Abstract The influence of Co-60 gamma-irradiation, up to 500 Mrad, on the kinetics of the thermal decomposition of lithium perchlorate has been studied over the temperature range 400–440°C. The material (m.p. 236°C) decomposes in the molten state and the lithium chloride formed remains dissolved initially but separates out as solid after about 50% decomposition. Decomposition occurs in four stages, viz., (i) initial gas evolution, (ii) induction, (iii) acceleratory and (iv) decay. Kinetic analysis of stages (i) and (ii) could not be made with any degree of certainty. The acceleratory and decay stages analyse according to the Prout-Tompkins relationship, first order law, and the contracting volume formula with two constants in each case, one for the acceleratory and the other for the decay stage.
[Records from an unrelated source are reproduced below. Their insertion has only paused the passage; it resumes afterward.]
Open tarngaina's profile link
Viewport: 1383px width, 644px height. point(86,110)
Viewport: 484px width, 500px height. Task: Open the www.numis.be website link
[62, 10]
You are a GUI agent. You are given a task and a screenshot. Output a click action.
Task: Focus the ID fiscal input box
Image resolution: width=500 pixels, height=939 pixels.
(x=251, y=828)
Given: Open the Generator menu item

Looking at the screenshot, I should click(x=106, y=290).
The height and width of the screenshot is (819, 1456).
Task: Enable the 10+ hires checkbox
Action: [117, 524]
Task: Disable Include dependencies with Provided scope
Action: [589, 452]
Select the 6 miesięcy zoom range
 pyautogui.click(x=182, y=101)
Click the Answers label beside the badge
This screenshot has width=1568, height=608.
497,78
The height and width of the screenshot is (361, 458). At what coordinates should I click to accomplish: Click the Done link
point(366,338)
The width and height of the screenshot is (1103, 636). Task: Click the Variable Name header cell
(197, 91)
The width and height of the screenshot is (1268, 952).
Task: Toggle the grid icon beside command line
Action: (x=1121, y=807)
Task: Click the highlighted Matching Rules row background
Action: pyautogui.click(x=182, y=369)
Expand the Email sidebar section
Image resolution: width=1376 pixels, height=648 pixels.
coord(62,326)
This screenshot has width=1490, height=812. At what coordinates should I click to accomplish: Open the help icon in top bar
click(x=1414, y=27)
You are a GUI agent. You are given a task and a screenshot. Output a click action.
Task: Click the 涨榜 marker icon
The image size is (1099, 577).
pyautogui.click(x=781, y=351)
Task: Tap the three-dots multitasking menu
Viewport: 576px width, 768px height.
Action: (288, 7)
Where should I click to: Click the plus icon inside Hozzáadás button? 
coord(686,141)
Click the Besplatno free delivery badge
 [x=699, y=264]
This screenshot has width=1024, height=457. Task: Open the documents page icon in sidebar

Activation energies for these two stages calculated from the Prout-Tompkins constants are 64.1 and 33.3 kcal mole−1 respectively. Irradiation increases initial gas evolution and shortens the induction period. It also enhances the rate constants in the acceleratory and the decay stages. Moreover, whereas the activation energy for the acceleratory stage is slightly diminished that for the induction and the decay stages is unaffected. The chemical reaction occurring is the rupture of the Cl─O bond (64.3 kcal) with the ultimate formation of lithium chloride as evident from the activation energies in the induction and the acceleratory stages. After about 50% decomposition, when lithium chloride separates out as solid, further decomposition occurs at the lithium chloride-lithium perchlorate interface because of which the activation energy is much lowered.